→ **RAW DATA**

________________

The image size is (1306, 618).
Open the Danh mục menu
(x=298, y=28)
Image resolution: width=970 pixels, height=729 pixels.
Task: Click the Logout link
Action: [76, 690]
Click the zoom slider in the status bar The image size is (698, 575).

________________

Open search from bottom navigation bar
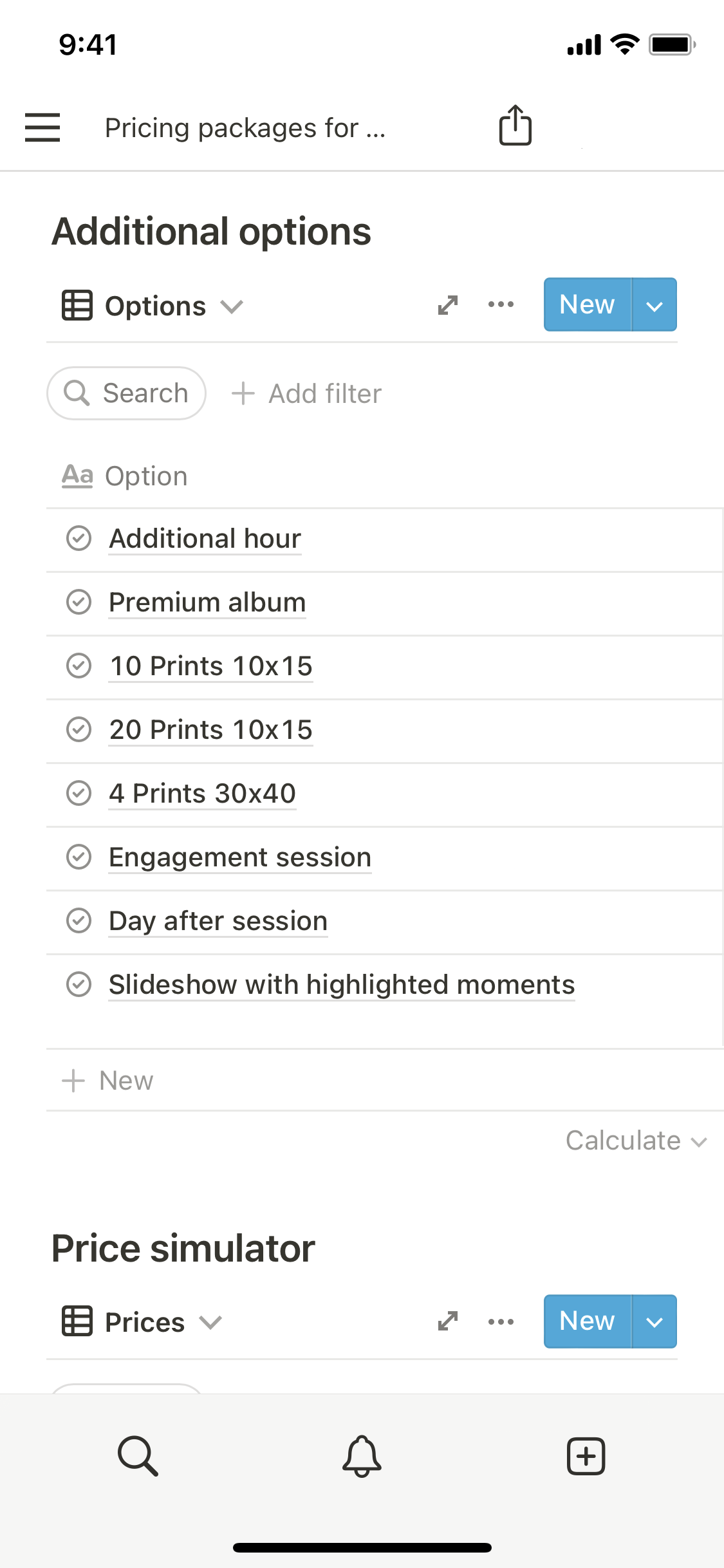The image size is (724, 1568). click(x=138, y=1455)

________________

→ **YOUR INSTRUCTIONS**
Output the material above exactly, but only from the line that carries "Open the Danh mục menu" through the line that carries "Click the zoom".

→ **YOUR RESPONSE**
Open the Danh mục menu
(x=298, y=28)
Image resolution: width=970 pixels, height=729 pixels.
Task: Click the Logout link
Action: [76, 690]
Click the zoom slider in the status bar The image size is (698, 575).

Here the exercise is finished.